抜粋本文

紙面の裏側~取材を受ける高3寮生を見て
中1だった現高3生を寮に迎え入れ、授業を担当していたのは、はや5年以上前のこと。
「あのね、先生、わたしな、聞いて聞いて~」と話かけてきていた頃のイメージが今も拭えない。
コロナ禍中、受験期を迎えた彼女達も卒業間近となり、進路選択の岐路に立たされている。
1月26日放課後、高3寮生の永田さんが新型コロナウイルスの受験に及ぼす影響とまん延防止等措の効果に関して思うところを山陽新聞の谷本記者に語った。
「受験期にコロナになるわけにはいかない。
コロナの関係で、地元で受けられる大学に受験を絞らないといけない。
感染時の救済策を政府や各大学が考えてくれているけれど、試験形態が変わるのは正直きつい。
今までと違うやり方に対応するのはリスキーで、精神的にもきつい。

練習問題
- 1) 寮生取材の文章のうち、「紙面の裏側~取材を受ける高3寮生を見て」から始まり「今までと違うやり方に対応するのはリスキーで、精神的にもきつい。」で終わる部分を、「受験期」を「試験期」に置き換えて書き直してください。
- 2) 寮生取材の文章によると、永田さんが思うところを語った相手は誰ですか。
- 3) 寮生取材の文章の最後の文に続く内容を書き進めてください。

提示情報
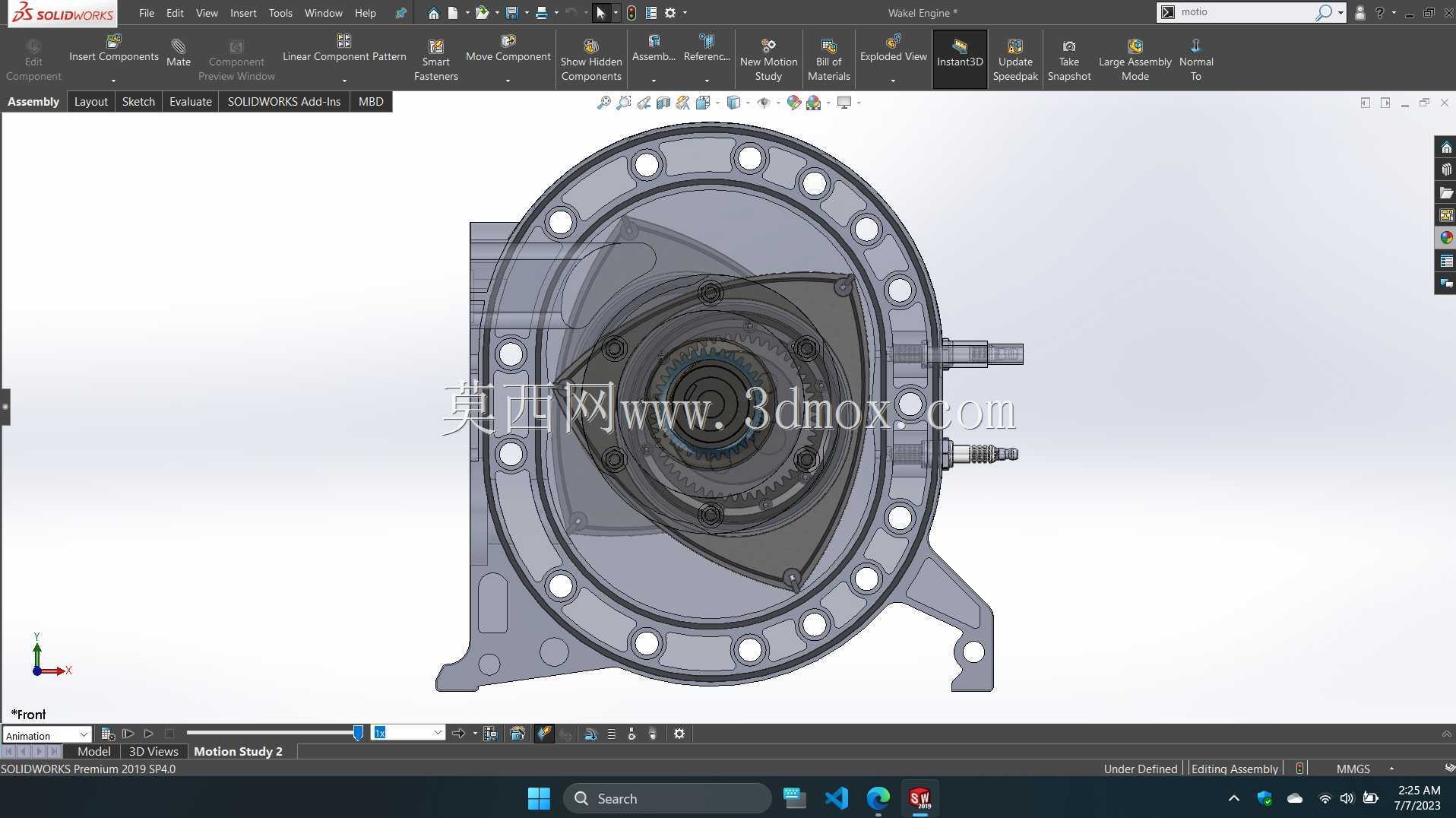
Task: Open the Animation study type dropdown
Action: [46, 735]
...
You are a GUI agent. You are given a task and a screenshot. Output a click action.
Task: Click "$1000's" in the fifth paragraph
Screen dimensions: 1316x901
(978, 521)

各問の解答
- 1)
紙面の裏側~取材を受ける高3寮生を見て
中1だった現高3生を寮に迎え入れ、授業を担当していたのは、はや5年以上前のこと。
「あのね、先生、わたしな、聞いて聞いて~」と話かけてきていた頃のイメージが今も拭えない。
コロナ禍中、試験期を迎えた彼女達も卒業間近となり、進路選択の岐路に立たされている。
1月26日放課後、高3寮生の永田さんが新型コロナウイルスの受験に及ぼす影響とまん延防止等措の効果に関して思うところを山陽新聞の谷本記者に語った。
「試験期にコロナになるわけにはいかない。
コロナの関係で、地元で受けられる大学に受験を絞らないといけない。
感染時の救済策を政府や各大学が考えてくれているけれど、試験形態が変わるのは正直きつい。
今までと違うやり方に対応するのはリスキーで、精神的にもきつい。

- 2) 山陽新聞の谷本記者です。

- 3)
だから、うかつに併願できないし、新幹線を使って実家と寮の往来を繰り返す訳にもいかなくて、第1志望校直前期だけ参加する予備校の対策講座も、参加日程をかなり絞り、実家から通うことにした」。
言葉の端々に苦悩がにじむ。
「本当は、年末年始の人流を規制してほしかったけれど、まん延防止等措置発令は、受験生にはありがたい。
ただ、みんな、まん防に慣れすぎて、最初ほどの効果は望めないのではないか。
受験生と受験生以外の危機感に温度差を感じる」。
記者の問いに真摯に答える彼女の姿に成長を感じると共に、「寮から感染者を出さない。出てしまったとしても最小限に抑える」という覚悟を新たにした。